Genomic associations in live fission yeast cells
We analyzed 3D live-cell movies (∼5 minutes) co-visualizing centromeres and various genomic loci, such as the Pol III gene loci (c417 and c10H11), the LTR retrotransposon locus (c947) and the control locus. We examined more than 35 independent live cells for each locus and calculated the mean distance between centromeres and the genomic locus in each cell. Distributions of mean distances between centromeres and the respective genomic loci showed that the Pol III gene loci and the retrotransposon locus were positioned in proximity to centromeres in some cell populations, which was significantly different from the distribution with the c887 control locus (P<0.05, Mann–Whitney U test; Fig. 4A). It is noteworthy that a significant difference in distributions of mean distances was not observed when distances between centromeres and the respective genomic loci were measured in 2D images (P>0.05, Mann–Whitney U test; supplementary material Fig. S6A), suggesting that genomic associations are preferably examined in 3D.
We noticed that mean distances between centromeres and the control locus were always more than 1.0 µm, implying that for loci with mean distances below 1.0 µm, the genomic loci might associate with centromeres. In ∼20–30% of cells, mean distances between centromeres and the other loci were below 1.0 µm (Fig. 4B). The coordinated motion between centromeres and the genomic loci was higher in these cells compared to the remaining cell population, which had mean distances above 1.0 µm (Fig. 4C). Moreover, we observed that the Pol III gene loci and retrotransposon locus migrated within 0.6 µm of centromeres in a similar percentage of cells (Fig. 4B). Therefore, these results suggest that these genomic associations occur in ∼20–30% of cells.

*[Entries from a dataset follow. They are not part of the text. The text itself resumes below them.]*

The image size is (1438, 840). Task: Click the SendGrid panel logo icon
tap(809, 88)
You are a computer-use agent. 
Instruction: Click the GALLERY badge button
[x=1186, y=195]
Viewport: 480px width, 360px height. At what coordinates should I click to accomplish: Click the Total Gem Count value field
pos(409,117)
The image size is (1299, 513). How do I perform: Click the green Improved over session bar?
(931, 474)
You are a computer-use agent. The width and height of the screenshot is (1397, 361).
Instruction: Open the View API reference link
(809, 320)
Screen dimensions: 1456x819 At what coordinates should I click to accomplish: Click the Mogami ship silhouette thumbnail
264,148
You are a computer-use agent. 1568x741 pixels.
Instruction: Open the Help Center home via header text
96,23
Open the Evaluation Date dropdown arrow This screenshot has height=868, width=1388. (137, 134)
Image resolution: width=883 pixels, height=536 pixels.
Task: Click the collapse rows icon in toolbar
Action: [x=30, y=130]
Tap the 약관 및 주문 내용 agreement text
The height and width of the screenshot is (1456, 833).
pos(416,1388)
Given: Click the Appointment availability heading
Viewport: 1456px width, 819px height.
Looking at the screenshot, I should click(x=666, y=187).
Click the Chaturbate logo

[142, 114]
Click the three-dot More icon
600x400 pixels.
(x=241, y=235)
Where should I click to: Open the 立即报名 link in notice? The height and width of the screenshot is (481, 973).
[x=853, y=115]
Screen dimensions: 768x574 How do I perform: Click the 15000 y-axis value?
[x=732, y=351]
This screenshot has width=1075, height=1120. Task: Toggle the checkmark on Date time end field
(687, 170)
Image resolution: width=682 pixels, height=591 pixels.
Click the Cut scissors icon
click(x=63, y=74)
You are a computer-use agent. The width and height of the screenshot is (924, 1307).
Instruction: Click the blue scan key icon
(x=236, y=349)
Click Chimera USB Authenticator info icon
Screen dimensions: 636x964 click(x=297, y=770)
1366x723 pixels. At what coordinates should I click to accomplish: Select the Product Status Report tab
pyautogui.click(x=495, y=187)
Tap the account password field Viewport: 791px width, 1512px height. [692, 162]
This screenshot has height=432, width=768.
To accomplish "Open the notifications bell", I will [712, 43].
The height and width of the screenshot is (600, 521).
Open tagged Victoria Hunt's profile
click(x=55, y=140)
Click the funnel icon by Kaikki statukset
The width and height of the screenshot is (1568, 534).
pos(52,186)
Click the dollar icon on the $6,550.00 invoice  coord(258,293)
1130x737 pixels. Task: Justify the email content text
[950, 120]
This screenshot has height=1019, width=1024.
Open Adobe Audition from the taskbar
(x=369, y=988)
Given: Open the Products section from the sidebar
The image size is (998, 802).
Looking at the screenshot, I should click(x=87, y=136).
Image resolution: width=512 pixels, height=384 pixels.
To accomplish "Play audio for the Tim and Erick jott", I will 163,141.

Next, we estimated association frequency and duration between centromeres and the genomic loci (Fig. 4D,E). The Pol III gene loci and LTR retrotransposon locus potentially associated with centromeres at frequencies of 1–2 times for every 10 minutes when the entire cell population was considered (Fig. 4D). Given that associations only occurs in 20–30% of cells (Fig. 4B), associations in those cells were re-estimated to occur at frequencies of 4–6 times in a 10-minute interval. Association duration was typically less than 30 seconds, although the genomic associations were sustained for 30–80 seconds in the limited cell population (Fig. 4E). These results collectively suggest that associations between centromeres and the genomic loci are clonal, infrequent and transient, but sufficient for their coordinated migration once they associate.
Role of condensin in tethering the genomic loci to centromeres
We also investigated the effects of the condensin mutations on the association between centromeres and the c417 Pol III gene locus in live cells. We observed that the mean distances between centromeres and the Pol III gene locus were significantly affected by the cut3-477 and cut14-208 condensin mutations (P<0.05, Mann–Whitney U test), whereas the c887 control locus was not affected (P>0.05, Mann–Whitney U test; Fig. 5A). Interestingly, positioning of the Pol III gene locus and retrotransposon locus in relation to the nuclear periphery was affected by the cut3-477 condensin mutation, whereas cen1 remained at the periphery (Fig. 5B). Moreover, the probability density maps suggested that the positioning of cen1 was not affected by the mutation of condensin (supplementary material Fig. S2B). Therefore, these data suggest that condensin mediates associations between centromeres and the genomic loci and, once associations are disrupted, the loci shift towards the interior domain of the nucleus.
On the basis of the moving volume data (Fig. 2), we hypothesized that centromeric motion influences genome-wide mobility through associations among centromeres and other genomic regions. To test this hypothesis, we investigated moving volumes of the genomic loci in the cut3-477 condensin mutant and observed that the Pol III gene loci (c417 and c10H11) and the retrotransposon locus (c947) became more static compared to the wild-type cells, whereas centromeres (cen1 and Mis12) were not affected (Fig. 5C). The moving volumes of the genomic loci, such as the Pol III gene loci (c417 and c10H11) and the retrotransposon locus (c947), were decreased from 0.4–0.5 µm3 to 0.25–0.35 µm3 in condensin mutant cells, which is estimated as 60–70% of the original moving volumes. Therefore, these results suggest that condensin tethers the genomic loci to centromeres, thereby allowing centromeric motion to impact upon the mobility of the associated loci.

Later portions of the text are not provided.